Changes to the geometry file

We have to comment out these lines:

;mask_good = 0x00            ; instead, we can specify bad regions below if necessary
;mask_bad = 0xFF

Otherwise CrystFEL 0.11.0 complains: "You have specified good/bad bits for mask 0 of panel q1, but not the mask location."

Add this after panels are defined to enable geometry refinement by Millipede:

group_all = q1,q2,q3,q4,q5,q6,q7,q8

Unlike rigid groups, groups cannot be defined before its panels are defined.

Very annoyingly, once group_all is added, the geometry file is no longer compatible with older versions of CrystFEL. Stream files generated by 0.11 also become unreadable, because their header contains a copy of the geometry file. This can be patched by commenting out reject = 1; in libcrystfel/src/datatemplate.c#L1239-L1244.

Testing

Can we refine the detector distance?

I took run 198167-1 with 476 hits and ~ 340 indexable patterns. The correct distance judged by the index rate and the histogram of unit cell parameters from CrystFEL 0.10.2 was 50.4 mm.

Indexing with various detector distances and running align_detector -l0 --out-of-plane gave:

$ grep z-tra *op.log
mille-492-op.log:    z-translation -0.919960 mm
mille-496-op.log:    z-translation -0.711770 mm
mille-500-op.log:    z-translation -0.524220 mm
mille-504-op.log:    z-translation -0.240980 mm
mille-508-op.log:    z-translation -0.126700 mm
mille-512-op.log:    z-translation +0.075574 mm

This suggests that something near 51.0 mm is the best, which is inconsistent with the result from 0.10.2. Furthermore, the shifts are too small; changing the initial distance by 0.4 mm changes the shift by only about 0.2 mm.

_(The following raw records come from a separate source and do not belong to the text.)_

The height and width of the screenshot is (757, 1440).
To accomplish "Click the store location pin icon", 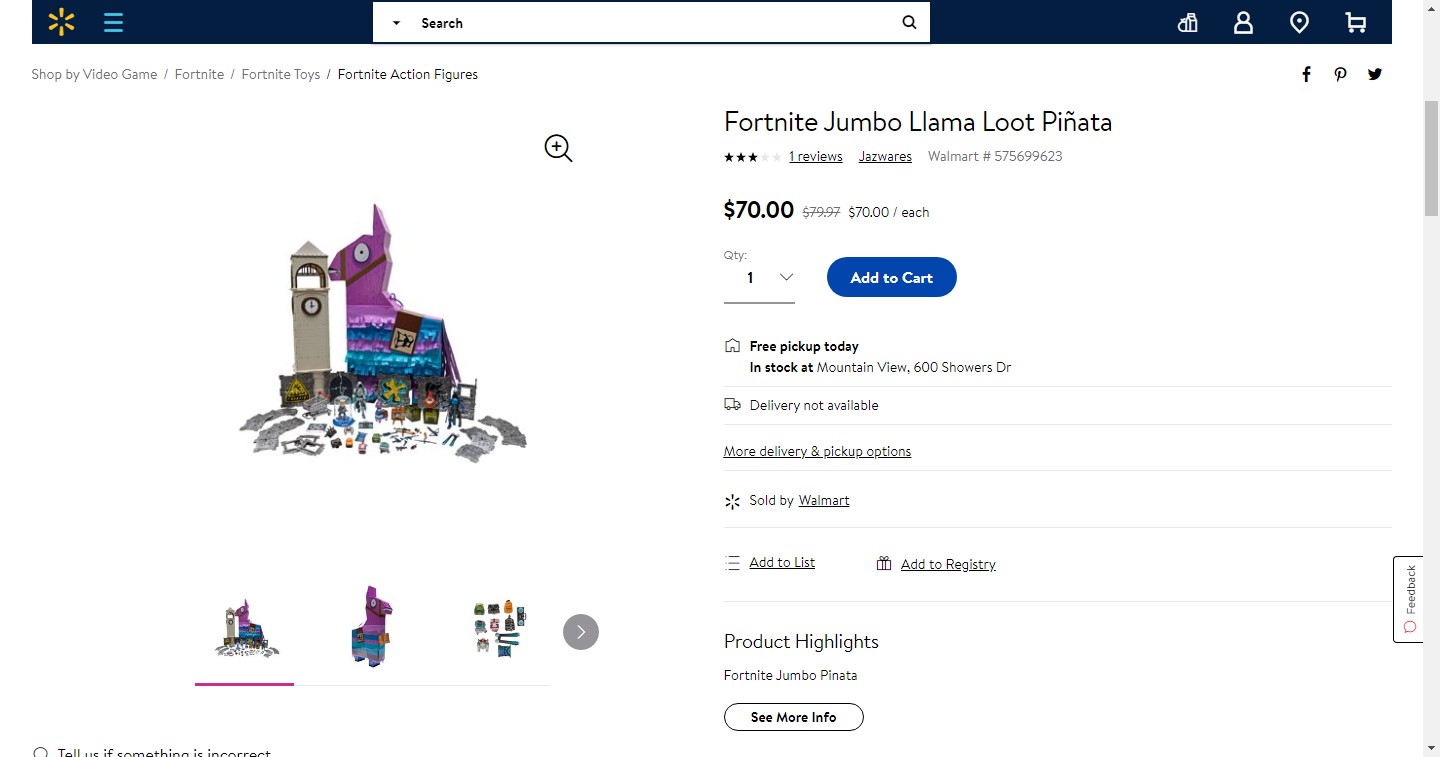I will click(1299, 22).
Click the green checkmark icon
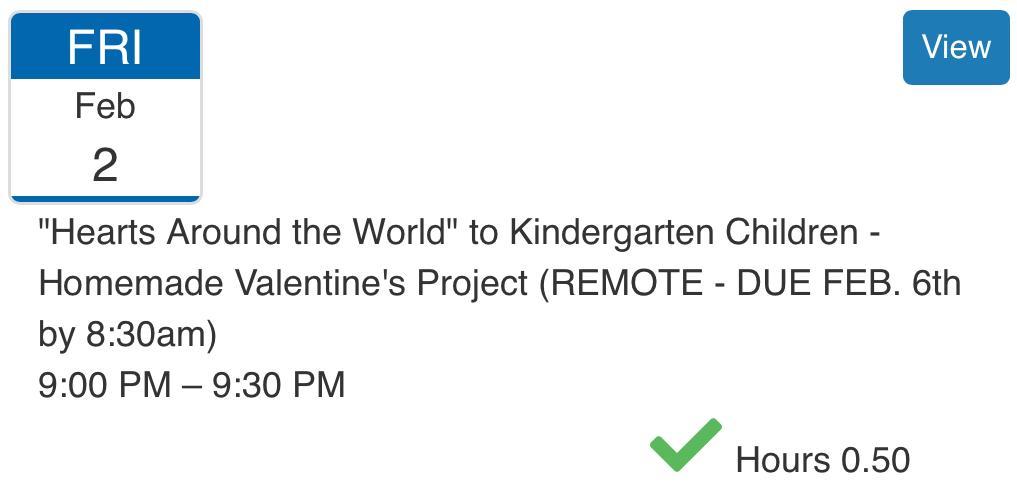1017x500 pixels. pos(685,445)
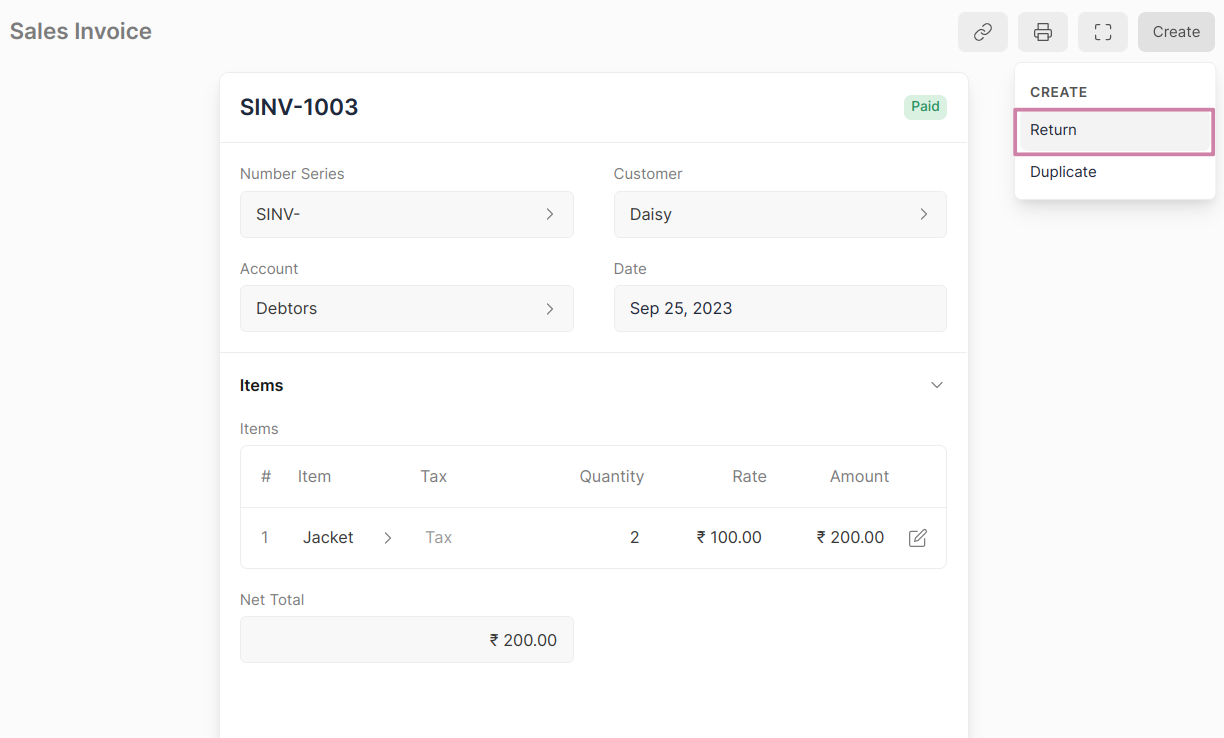Image resolution: width=1224 pixels, height=738 pixels.
Task: Click the Net Total amount field
Action: pyautogui.click(x=406, y=640)
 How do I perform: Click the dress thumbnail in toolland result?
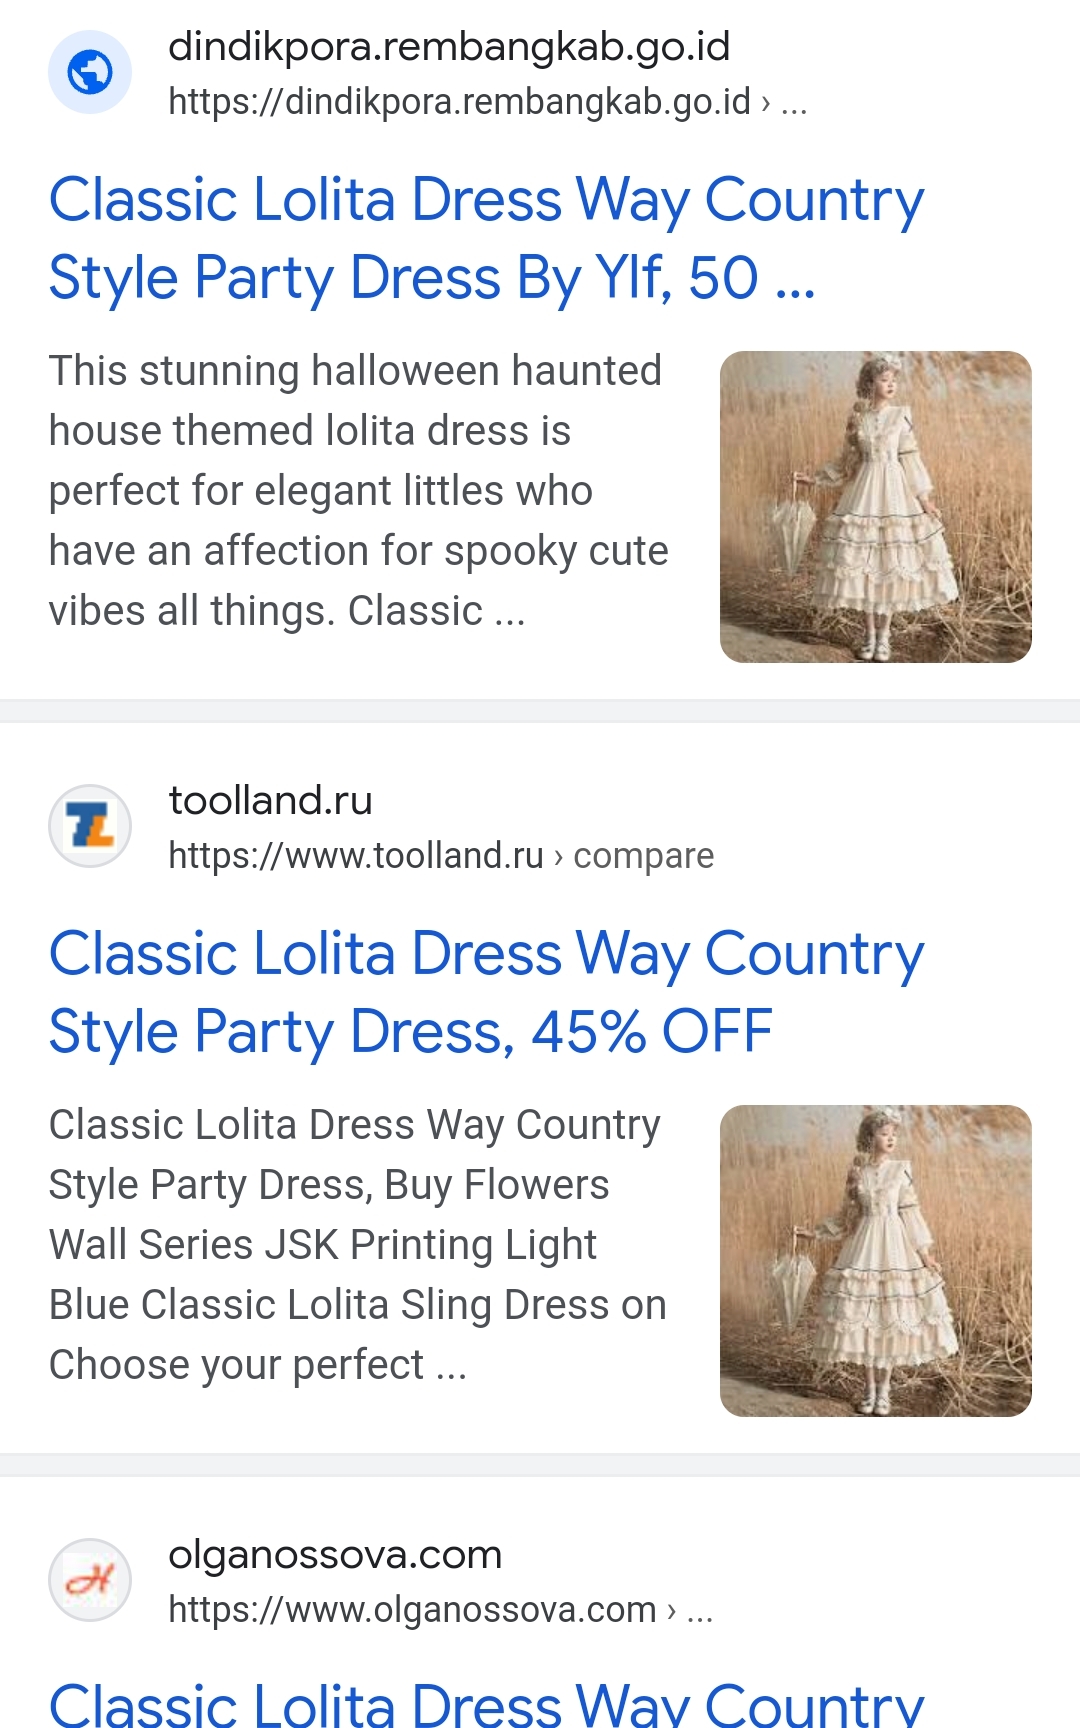[875, 1261]
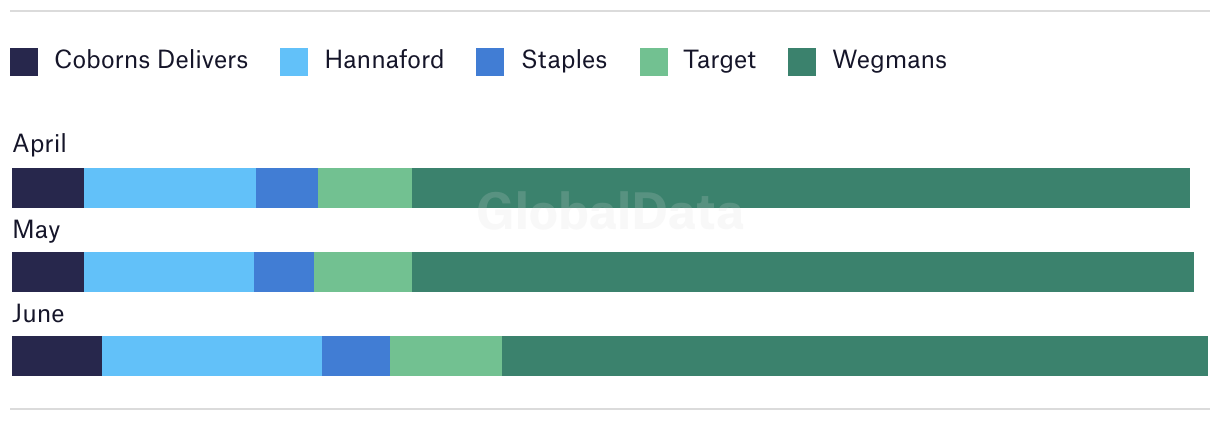Click the Coborns Delivers segment in April's bar
Image resolution: width=1220 pixels, height=422 pixels.
coord(48,188)
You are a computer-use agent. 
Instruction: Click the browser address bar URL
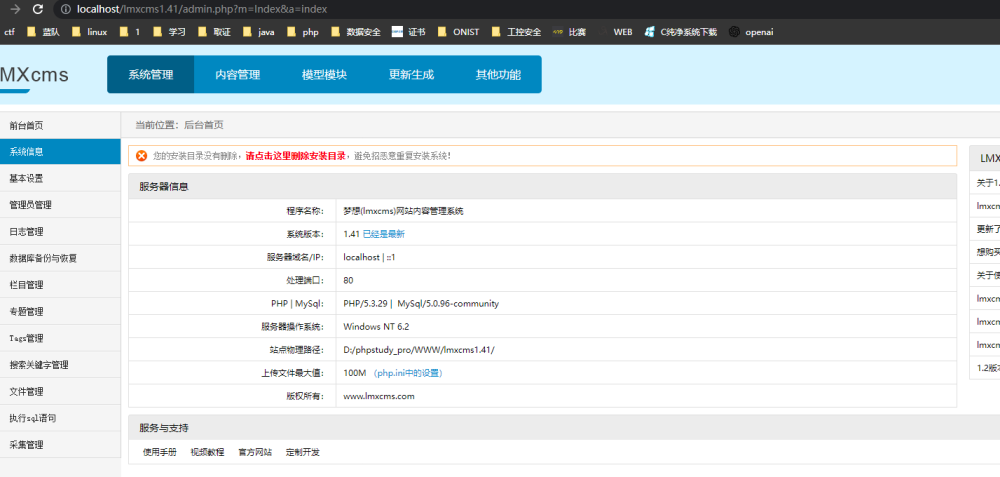pyautogui.click(x=202, y=10)
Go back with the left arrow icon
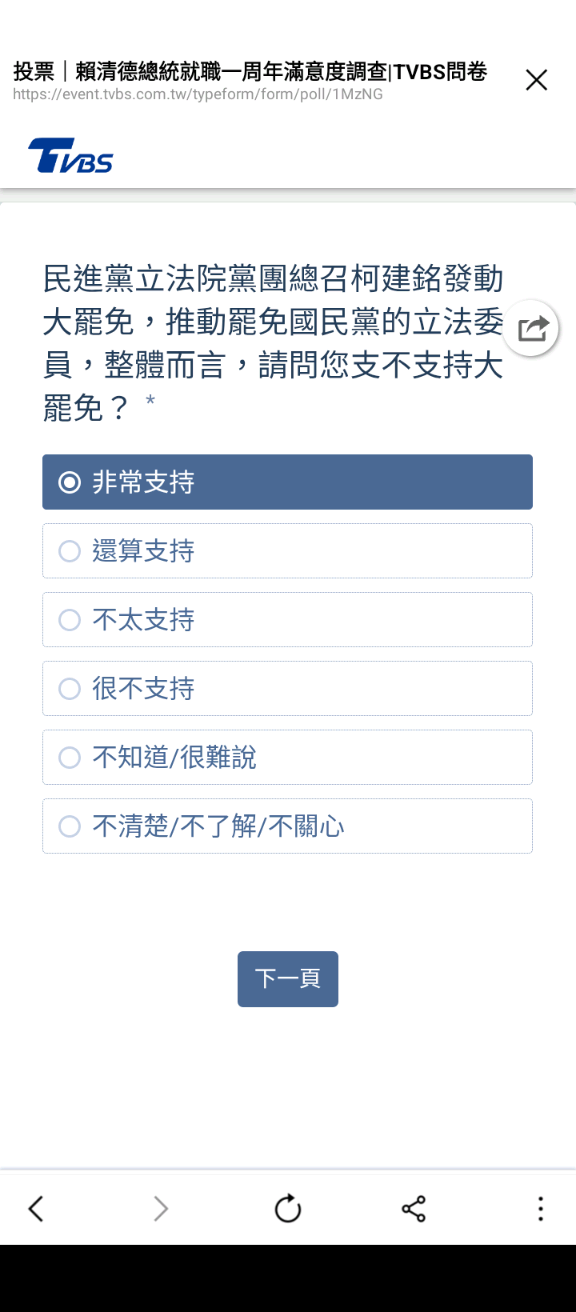The height and width of the screenshot is (1312, 576). (36, 1209)
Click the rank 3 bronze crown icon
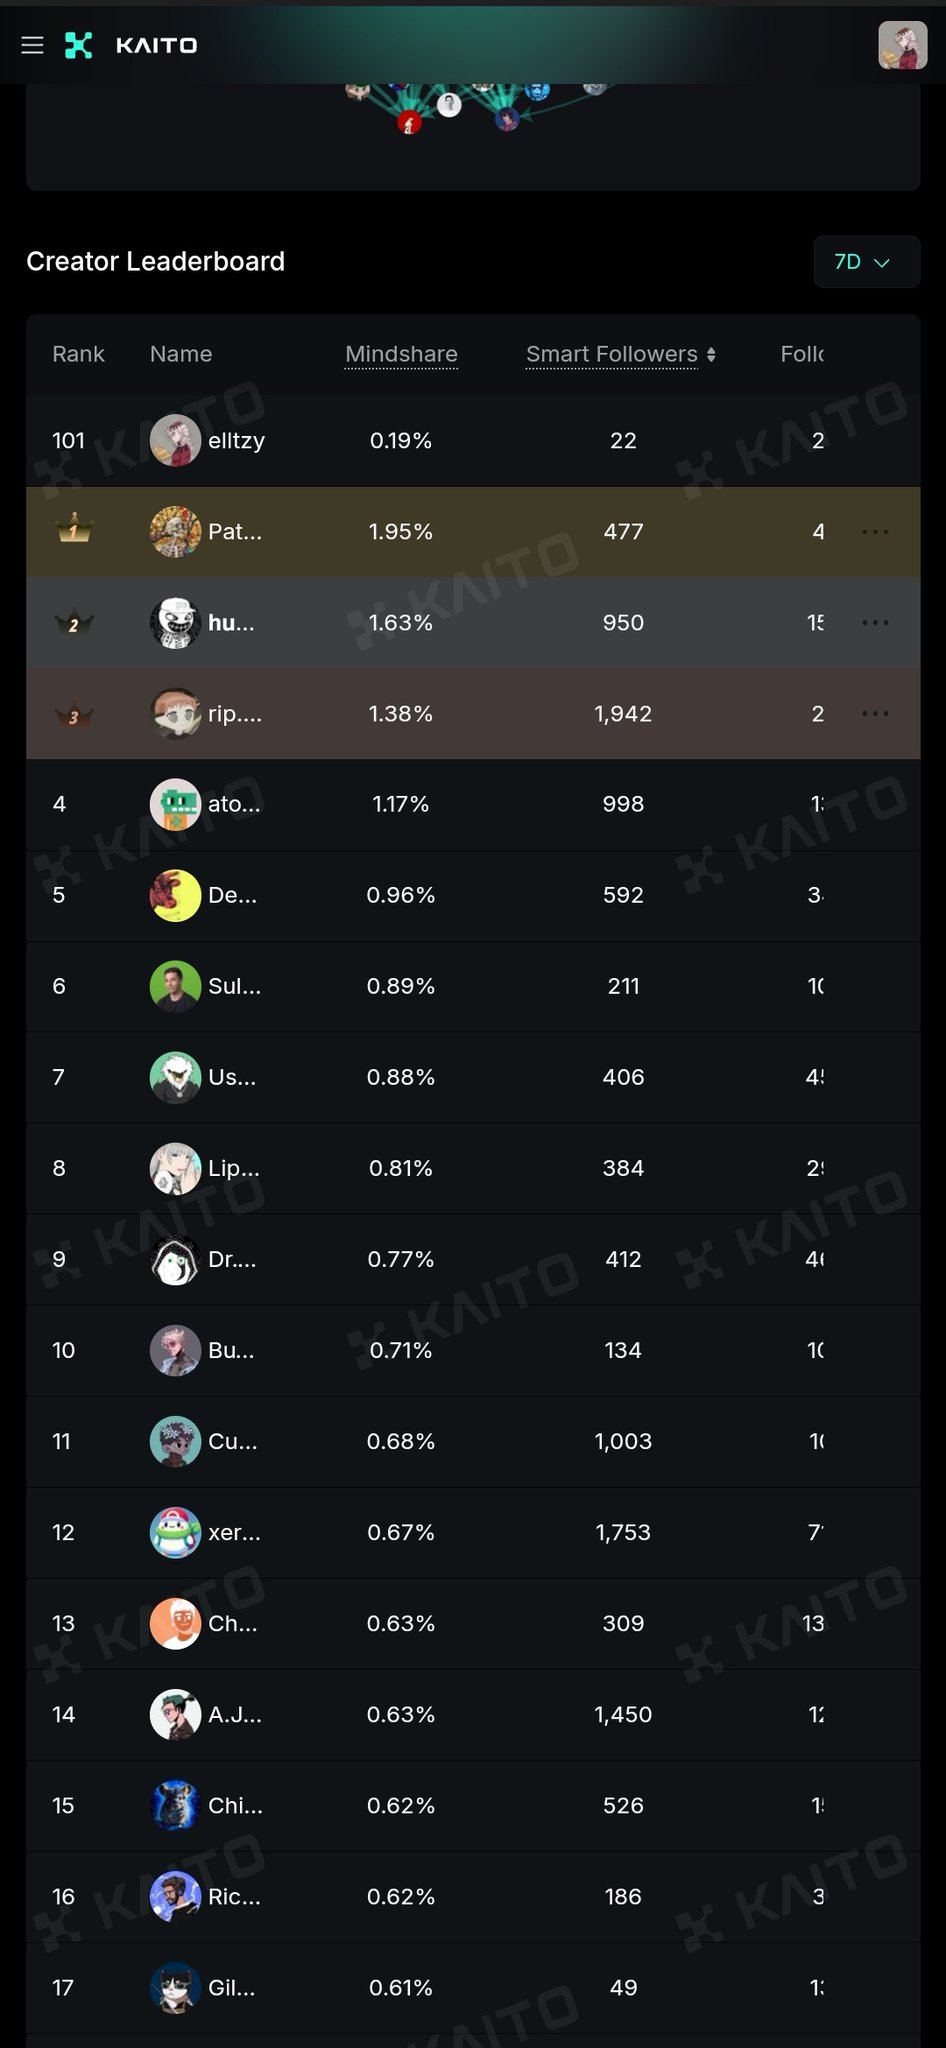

Refining tilt and twist might be too unstable with such a small number of crystals. I hacked align_detector.c to refine z-translation but not tilt and twist.

66c66
<              "      --out-of-plane         Also refine out of x/y plane\n"
---
>              "      --out-of-plane         Also refine Z-translation (but not tilt & twist)\n"
179,180c179,180
<               write_zero_sum(fh, g, groups, n_groups, GPARAM_DET_RX);
<               write_zero_sum(fh, g, groups, n_groups, GPARAM_DET_RY);
---
> //            write_zero_sum(fh, g, groups, n_groups, GPARAM_DET_RX);
> //            write_zero_sum(fh, g, groups, n_groups, GPARAM_DET_RY);
402,403c402,403
<       fprintf(fh, "%i 0 %i\n", mille_label(0, GPARAM_DET_RX), out_of_plane ? 0 : -1);
<       fprintf(fh, "%i 0 %i\n", mille_label(0, GPARAM_DET_RY), out_of_plane ? 0 : -1);
---
>       fprintf(fh, "%i 0 %i\n", mille_label(0, GPARAM_DET_RX), -1);
>       fprintf(fh, "%i 0 %i\n", mille_label(0, GPARAM_DET_RY), -1);
413,414c413,414
<               fprintf(fh, "%i 0 %i\n", mille_label(groups[i].serial, GPARAM_DET_RX), f_outplane);
<               fprintf(fh, "%i 0 %i\n", mille_label(groups[i].serial, GPARAM_DET_RY), f_outplane);
---
>               fprintf(fh, "%i 0 %i\n", mille_label(groups[i].serial, GPARAM_DET_RX), -1);
>               fprintf(fh, "%i 0 %i\n", mille_label(groups[i].serial, GPARAM_DET_RY), -1);

However, the result was basically the same.

$ grep z-tra *onlyZ.log
mille-492-onlyZ.log:    z-translation -0.915230 mm
mille-496-onlyZ.log:    z-translation -0.710160 mm
mille-500-onlyZ.log:    z-translation -0.523160 mm
mille-504-onlyZ.log:    z-translation -0.240110 mm
mille-508-onlyZ.log:    z-translation -0.124580 mm
mille-512-onlyZ.log:    z-translation +0.088850 mm

These observations suggest that this new algorithm still suffers from the correlation between cell parameters and the detector distance and is biased by the initial value. Perhaps introduction of Bravais lattice constraints and target cell restraints stabilizes refinement (as in DIALS).